Dr. Johann Buck began working in agriculture 24 years ago as a tomato picker for a small family-owned hydroponic greenhouse in north central Kansas. That experience coupled with active involvement in the local high school FFA chapter led him to pursue a career in agriculture. He attended Fort Hays State University in Hays, KS earning a Bachelor’s degree in Agriculture. Upon graduation he relocated to Arizona to attend The University of Arizona. There, he studied Plant Sciences at the university’s Controlled Environment Agriculture Center (CEAC). While at CEAC, he conducted applied research on the effects of increasing EC on the yield and quality of cherry tomatoes. After Arizona he attended the University of Arkansas where he continued his focus on Plant Sciences. His doctoral research focused on alternative soilless media for ornamental crops.
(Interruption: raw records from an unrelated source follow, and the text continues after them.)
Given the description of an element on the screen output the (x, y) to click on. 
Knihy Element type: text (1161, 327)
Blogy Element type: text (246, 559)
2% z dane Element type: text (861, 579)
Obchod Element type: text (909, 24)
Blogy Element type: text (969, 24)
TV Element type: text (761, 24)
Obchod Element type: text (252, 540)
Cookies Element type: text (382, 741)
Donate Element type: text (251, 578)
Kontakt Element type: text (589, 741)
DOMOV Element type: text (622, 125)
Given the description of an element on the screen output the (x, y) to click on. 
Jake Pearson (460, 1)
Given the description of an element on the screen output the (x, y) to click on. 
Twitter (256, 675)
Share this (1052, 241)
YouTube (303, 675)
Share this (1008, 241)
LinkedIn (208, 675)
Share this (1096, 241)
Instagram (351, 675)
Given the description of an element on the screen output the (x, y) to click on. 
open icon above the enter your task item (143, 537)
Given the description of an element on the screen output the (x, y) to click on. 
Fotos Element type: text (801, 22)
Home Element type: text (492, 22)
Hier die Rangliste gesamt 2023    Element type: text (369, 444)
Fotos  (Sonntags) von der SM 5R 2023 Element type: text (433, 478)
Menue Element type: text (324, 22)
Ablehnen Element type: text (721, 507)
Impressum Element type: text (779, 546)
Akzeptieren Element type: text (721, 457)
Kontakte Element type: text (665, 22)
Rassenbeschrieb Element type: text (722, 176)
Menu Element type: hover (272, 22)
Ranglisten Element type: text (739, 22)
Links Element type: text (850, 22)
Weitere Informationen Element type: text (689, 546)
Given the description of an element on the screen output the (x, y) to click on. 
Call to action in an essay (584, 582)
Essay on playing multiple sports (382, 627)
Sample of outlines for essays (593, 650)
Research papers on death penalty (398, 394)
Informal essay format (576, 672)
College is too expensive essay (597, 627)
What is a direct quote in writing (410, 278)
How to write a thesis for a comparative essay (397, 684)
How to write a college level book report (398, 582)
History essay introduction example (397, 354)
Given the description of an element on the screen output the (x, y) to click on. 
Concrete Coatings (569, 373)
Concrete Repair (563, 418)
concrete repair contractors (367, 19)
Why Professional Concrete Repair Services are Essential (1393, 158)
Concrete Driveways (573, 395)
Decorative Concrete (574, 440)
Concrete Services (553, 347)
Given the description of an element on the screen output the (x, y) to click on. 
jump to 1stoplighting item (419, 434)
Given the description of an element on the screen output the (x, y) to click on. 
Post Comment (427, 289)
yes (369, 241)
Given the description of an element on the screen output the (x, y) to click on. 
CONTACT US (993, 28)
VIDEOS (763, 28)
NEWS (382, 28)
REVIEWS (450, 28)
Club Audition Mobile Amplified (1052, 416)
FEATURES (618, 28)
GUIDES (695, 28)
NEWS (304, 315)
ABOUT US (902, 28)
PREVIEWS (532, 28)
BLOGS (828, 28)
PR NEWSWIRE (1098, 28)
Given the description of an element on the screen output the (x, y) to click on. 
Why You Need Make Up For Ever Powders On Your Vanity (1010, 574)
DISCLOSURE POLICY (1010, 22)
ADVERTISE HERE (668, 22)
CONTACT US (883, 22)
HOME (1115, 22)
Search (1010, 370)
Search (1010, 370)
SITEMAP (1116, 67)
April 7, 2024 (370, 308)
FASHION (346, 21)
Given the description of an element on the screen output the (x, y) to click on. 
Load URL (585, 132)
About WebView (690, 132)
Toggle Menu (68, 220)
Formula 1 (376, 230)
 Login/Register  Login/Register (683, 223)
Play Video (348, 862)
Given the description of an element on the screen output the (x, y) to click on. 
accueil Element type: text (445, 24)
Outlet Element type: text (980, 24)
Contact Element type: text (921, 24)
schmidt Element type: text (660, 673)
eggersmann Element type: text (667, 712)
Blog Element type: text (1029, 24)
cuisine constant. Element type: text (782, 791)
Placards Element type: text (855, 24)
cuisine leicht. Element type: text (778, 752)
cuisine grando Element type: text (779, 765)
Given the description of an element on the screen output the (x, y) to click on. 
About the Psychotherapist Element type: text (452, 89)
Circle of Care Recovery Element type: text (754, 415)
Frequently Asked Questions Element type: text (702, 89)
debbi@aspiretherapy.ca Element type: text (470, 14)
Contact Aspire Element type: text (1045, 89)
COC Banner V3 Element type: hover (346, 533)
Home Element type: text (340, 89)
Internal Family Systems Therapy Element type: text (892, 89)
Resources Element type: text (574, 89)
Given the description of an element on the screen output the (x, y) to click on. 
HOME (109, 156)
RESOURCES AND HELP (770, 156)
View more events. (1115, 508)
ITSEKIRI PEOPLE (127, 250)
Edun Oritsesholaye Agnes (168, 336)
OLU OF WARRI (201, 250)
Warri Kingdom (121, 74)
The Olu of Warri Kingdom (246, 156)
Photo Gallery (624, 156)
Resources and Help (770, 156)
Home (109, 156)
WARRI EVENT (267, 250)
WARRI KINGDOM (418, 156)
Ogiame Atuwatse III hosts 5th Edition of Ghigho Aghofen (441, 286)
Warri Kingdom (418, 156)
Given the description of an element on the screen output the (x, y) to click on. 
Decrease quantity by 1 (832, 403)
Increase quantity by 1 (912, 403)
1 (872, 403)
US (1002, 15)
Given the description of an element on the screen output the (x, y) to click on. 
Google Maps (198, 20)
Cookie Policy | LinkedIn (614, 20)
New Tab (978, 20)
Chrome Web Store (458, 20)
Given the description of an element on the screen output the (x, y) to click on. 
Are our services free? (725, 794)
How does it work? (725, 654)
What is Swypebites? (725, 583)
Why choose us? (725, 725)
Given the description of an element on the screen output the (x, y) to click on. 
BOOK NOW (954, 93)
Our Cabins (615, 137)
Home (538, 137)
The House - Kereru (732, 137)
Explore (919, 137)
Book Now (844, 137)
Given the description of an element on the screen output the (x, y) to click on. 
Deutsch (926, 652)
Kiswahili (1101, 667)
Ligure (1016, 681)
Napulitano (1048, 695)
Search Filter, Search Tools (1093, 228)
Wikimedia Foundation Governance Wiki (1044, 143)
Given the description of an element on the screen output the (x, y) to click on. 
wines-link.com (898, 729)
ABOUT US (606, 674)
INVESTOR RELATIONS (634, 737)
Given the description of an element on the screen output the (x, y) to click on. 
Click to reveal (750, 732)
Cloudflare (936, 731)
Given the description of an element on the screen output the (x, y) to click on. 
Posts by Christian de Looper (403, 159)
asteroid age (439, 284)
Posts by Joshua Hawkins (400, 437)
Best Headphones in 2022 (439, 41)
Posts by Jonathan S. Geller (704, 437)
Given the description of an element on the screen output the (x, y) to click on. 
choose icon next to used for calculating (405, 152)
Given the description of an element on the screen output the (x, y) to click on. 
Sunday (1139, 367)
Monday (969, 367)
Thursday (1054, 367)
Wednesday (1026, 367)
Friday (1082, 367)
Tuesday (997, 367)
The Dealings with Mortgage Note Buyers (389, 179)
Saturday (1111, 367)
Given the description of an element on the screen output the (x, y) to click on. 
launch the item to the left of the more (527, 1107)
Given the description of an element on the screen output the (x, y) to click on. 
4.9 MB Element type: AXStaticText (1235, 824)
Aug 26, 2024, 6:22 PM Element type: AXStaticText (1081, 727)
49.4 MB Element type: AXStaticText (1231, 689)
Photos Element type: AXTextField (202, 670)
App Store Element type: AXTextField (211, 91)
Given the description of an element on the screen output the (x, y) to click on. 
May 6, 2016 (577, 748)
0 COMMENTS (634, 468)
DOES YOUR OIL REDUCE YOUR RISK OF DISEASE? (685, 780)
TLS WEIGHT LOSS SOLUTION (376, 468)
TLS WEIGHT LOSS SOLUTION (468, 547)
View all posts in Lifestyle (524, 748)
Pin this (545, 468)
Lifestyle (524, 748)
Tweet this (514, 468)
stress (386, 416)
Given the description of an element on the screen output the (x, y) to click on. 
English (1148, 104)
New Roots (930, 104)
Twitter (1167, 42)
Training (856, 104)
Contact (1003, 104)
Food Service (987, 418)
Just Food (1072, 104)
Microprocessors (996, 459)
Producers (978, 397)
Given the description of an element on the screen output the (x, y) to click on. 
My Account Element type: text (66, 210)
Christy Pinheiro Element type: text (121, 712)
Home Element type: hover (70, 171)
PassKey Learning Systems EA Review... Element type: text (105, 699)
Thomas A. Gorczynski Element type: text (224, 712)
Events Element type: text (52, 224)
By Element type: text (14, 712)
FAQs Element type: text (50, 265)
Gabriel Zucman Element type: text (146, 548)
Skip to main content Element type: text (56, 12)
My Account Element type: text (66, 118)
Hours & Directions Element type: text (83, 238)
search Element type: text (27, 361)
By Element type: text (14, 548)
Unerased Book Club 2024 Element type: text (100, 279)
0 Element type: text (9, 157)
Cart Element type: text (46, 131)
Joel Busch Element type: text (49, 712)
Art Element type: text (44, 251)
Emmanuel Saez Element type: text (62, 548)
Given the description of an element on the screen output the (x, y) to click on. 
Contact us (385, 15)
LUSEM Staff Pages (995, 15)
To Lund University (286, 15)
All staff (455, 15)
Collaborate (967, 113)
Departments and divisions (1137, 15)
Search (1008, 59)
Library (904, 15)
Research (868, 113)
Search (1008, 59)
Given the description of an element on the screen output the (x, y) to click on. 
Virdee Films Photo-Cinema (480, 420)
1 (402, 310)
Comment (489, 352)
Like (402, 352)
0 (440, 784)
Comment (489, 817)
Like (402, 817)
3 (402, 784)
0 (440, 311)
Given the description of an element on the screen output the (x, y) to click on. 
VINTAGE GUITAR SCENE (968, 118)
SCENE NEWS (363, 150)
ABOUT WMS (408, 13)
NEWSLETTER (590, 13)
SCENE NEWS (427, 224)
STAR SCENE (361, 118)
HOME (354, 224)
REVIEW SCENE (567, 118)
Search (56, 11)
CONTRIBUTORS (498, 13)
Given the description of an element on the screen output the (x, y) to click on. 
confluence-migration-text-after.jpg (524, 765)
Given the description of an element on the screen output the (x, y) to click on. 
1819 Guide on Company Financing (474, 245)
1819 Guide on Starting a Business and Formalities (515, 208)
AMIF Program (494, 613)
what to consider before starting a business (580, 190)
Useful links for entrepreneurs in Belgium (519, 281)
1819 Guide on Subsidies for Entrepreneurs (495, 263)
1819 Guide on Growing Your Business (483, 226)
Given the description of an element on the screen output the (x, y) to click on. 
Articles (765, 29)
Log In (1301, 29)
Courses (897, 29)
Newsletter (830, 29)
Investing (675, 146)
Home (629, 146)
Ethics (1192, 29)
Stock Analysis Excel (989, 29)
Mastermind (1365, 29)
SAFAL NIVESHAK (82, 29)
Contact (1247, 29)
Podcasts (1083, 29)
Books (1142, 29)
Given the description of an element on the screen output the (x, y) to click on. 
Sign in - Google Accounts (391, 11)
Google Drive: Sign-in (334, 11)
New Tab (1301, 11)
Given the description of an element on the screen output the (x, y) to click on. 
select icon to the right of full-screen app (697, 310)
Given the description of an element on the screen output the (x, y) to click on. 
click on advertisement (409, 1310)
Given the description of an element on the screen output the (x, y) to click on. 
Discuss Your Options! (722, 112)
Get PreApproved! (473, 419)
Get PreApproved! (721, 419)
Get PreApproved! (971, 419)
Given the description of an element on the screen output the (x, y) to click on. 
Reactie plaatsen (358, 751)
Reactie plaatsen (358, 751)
Specifically, ground parboiled rice hulls as an alternative to sphagnum peat. Upon graduation, Dr. Buck decided to enter the private sector. Over the past 12 years he has worked in various roles including technical services, product development and sales. These roles have involved plant measurement technologies, supplemental lighting using LEDs, soilless media, soil amendments, and humic substances across many facets of agriculture including field and greenhouse production of food, ornamental and turf crops.
A personal note directly from Dr. Buck:
I am fascinated by humic substances and biostimulants in general. My agriculture career began with controlled environment agriculture (CEA) and for many years my attitude was biased toward CEA. It offers many benefits and advantages to crop production that soil-based field production does not. Being able to manipulate the growing environment and reduce inputs along with pesticide reduction are all great attributes of CEA. However, this can also lend itself to the belief that soil is “dirty”.
Many years ago I was fortunate to be introduced to humic substances and re-introduced to soil by focusing my attention on field agriculture. It was during this time that soil health was experiencing a renaissance so to speak. During that time I had an epiphany; the only thing missing from soilless agriculture is…THE SOIL! Healthy soil is alive! The soil-plant interaction is a relationship formed over millions of years. The organisms and compounds that bridge the soil-plant relationship have meaning and purpose. Soil is not simply an anchor for plant roots and nutrient reservoir. Sure, those are attributes of soil, but soil is so much more. Humic substances are a natural and vital part of this relationship. The idea that soilless agriculture must be sterile and void of life is in my opinion, wrong. High yields can be achieved, but are we maximizing yield, crop quality, and achieving a crop’s full genetic potential without the incorporation of inputs such as humic substances? My answer is no and peer-reviewed research also suggests the answer is no.
Recently I became aware of an opportunity to join BioAg. After meeting with Dr. Bob Faust and Vik Sakhalkar and learning the history and mission of the company I was all in. To be able to return my attention to controlled environment agriculture with a focus on humic substances and other sustainable crop inputs is exciting!